Task statement. Which lines below hold the word "header"? Copy all of them.

(Collected data)
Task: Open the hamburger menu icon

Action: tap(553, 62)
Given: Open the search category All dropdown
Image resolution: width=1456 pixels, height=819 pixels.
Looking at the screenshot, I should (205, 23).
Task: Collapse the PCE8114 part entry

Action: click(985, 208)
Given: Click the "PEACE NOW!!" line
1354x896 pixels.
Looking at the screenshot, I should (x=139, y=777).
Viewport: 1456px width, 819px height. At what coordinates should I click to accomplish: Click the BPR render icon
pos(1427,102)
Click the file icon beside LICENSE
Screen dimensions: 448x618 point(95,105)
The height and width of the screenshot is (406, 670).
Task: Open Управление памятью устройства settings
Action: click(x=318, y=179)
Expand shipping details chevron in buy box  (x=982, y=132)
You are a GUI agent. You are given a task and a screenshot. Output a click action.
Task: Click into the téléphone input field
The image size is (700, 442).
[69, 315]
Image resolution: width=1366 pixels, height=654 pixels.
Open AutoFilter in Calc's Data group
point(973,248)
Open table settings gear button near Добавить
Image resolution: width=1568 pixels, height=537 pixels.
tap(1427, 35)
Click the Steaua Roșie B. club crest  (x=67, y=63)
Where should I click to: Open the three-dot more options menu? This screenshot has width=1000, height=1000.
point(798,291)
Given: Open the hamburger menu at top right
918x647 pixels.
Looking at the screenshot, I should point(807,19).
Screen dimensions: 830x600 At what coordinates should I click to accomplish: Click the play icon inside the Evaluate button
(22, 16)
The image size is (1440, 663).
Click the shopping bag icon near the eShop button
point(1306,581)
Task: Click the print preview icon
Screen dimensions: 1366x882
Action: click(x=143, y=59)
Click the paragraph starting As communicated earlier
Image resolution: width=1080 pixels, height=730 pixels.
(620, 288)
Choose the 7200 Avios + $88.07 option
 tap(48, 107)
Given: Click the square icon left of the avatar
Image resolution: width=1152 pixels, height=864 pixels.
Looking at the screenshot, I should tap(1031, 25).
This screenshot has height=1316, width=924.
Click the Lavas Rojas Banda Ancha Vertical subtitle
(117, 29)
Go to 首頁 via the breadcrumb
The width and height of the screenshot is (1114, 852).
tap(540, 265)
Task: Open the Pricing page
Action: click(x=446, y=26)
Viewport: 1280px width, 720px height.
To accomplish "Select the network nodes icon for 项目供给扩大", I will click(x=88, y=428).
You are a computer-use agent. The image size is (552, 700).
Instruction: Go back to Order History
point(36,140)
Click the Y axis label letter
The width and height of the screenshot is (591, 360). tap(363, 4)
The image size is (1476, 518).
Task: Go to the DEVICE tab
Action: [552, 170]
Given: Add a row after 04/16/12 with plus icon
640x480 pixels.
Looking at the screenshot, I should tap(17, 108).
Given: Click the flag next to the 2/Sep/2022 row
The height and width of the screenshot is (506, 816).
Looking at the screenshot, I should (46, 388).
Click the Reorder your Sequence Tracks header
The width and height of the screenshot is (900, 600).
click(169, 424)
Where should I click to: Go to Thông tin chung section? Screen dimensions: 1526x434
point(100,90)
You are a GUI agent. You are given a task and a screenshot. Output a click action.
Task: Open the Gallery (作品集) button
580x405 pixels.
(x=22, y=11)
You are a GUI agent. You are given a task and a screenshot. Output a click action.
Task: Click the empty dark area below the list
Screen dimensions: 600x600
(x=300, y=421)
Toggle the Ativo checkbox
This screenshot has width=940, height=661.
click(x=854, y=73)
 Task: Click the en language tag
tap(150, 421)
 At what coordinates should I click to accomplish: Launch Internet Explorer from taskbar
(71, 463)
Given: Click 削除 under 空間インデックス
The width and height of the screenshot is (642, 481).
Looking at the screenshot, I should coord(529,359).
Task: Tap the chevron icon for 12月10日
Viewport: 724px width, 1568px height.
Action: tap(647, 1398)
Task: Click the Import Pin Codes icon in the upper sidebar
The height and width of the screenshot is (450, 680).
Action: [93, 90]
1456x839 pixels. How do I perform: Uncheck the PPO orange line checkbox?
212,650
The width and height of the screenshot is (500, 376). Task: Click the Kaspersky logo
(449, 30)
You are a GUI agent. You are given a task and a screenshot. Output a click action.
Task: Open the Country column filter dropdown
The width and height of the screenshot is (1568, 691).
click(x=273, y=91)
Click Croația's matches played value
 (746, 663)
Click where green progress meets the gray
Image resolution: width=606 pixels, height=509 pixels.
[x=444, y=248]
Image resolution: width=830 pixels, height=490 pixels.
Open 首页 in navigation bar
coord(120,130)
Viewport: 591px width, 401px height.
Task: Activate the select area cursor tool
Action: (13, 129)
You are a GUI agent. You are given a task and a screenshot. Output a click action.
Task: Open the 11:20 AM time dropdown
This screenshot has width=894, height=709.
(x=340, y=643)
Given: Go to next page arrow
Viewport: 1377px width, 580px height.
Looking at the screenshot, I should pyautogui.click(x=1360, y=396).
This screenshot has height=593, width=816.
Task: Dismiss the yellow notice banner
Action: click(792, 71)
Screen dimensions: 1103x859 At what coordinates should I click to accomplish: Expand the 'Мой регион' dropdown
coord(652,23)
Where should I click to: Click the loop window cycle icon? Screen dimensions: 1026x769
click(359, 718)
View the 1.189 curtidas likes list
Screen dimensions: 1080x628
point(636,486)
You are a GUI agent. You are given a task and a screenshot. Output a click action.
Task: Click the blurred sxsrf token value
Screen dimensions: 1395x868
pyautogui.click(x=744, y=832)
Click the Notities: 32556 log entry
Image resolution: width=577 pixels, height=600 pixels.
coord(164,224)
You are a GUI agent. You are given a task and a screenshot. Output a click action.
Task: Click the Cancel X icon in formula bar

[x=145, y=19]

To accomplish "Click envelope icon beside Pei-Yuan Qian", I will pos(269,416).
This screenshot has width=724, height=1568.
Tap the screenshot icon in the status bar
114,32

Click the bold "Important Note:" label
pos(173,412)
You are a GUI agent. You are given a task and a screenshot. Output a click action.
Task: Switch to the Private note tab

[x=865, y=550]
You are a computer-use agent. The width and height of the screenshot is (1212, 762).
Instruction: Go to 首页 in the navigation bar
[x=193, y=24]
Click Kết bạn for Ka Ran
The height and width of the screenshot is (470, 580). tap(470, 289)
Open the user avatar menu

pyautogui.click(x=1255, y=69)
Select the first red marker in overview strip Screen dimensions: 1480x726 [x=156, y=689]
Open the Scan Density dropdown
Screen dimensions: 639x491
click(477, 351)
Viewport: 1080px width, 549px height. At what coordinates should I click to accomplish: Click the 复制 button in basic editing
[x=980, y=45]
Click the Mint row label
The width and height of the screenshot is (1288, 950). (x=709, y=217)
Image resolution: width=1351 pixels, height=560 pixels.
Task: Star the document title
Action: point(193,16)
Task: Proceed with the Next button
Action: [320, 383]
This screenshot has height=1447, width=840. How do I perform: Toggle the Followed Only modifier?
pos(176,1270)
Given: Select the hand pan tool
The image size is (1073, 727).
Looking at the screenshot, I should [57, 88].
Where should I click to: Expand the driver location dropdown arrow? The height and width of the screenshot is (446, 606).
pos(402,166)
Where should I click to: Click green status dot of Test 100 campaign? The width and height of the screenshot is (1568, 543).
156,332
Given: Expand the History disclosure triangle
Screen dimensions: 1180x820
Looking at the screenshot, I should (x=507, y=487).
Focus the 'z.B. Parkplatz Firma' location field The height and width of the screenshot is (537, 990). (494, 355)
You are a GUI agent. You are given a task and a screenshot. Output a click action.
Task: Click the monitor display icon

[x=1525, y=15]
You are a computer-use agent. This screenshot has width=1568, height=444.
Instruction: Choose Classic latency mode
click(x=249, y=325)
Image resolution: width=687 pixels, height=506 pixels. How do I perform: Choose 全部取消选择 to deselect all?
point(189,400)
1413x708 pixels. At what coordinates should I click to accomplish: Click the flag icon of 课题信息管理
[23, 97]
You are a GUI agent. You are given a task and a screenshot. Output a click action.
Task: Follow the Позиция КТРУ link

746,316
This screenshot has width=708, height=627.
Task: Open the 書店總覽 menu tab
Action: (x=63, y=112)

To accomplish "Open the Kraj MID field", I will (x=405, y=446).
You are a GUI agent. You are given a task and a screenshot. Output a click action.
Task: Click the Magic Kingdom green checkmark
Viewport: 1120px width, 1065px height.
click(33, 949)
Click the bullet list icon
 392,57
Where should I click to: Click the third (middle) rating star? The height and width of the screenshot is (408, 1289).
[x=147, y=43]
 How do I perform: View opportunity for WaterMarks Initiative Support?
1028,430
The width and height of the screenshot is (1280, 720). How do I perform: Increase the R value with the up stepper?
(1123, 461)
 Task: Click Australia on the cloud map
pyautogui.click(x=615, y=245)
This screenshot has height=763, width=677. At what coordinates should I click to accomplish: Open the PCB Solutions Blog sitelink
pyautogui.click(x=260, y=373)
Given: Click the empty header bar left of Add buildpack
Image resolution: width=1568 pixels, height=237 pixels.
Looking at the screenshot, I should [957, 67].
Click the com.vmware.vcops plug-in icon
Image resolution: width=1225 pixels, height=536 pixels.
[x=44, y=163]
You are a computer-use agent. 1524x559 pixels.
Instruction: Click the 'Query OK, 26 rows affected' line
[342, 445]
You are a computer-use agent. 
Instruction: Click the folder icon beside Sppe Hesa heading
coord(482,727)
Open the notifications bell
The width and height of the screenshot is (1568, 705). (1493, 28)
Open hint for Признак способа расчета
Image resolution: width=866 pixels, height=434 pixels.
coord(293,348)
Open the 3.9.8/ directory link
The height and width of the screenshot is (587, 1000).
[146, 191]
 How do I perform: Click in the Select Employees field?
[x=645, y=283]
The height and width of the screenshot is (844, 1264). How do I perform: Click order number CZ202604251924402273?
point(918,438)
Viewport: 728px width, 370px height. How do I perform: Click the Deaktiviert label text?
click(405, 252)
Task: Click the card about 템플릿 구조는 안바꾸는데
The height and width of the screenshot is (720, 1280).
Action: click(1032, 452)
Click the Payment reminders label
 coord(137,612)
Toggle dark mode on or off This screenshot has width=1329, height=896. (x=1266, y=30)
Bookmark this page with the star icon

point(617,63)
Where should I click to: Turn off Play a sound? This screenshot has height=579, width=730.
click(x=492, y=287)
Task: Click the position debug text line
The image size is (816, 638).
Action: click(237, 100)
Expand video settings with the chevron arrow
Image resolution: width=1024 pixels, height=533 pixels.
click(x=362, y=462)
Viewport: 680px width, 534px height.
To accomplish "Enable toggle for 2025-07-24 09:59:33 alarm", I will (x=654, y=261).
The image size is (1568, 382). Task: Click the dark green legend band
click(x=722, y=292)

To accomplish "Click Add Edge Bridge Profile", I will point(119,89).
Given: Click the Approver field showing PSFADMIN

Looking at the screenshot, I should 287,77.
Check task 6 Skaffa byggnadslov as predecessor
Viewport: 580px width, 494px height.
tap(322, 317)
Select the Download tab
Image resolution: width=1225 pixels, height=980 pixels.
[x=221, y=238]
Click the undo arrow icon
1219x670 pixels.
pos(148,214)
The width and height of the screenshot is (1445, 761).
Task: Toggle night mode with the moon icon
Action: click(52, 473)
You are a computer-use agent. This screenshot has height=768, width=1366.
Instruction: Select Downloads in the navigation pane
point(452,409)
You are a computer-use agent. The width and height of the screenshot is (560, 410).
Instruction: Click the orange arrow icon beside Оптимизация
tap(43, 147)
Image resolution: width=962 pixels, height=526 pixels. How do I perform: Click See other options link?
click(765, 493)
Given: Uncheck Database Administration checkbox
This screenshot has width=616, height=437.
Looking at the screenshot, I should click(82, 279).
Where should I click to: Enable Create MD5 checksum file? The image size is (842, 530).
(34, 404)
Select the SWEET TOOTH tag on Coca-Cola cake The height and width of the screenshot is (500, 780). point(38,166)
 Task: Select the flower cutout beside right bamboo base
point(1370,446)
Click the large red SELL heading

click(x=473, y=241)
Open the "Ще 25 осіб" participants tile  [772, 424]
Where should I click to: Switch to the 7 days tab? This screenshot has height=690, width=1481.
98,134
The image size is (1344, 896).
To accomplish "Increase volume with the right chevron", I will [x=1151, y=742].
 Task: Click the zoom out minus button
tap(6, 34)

Written response.
Click the Reorder your Sequence Tracks header
Given: Click the empty header bar left of Add buildpack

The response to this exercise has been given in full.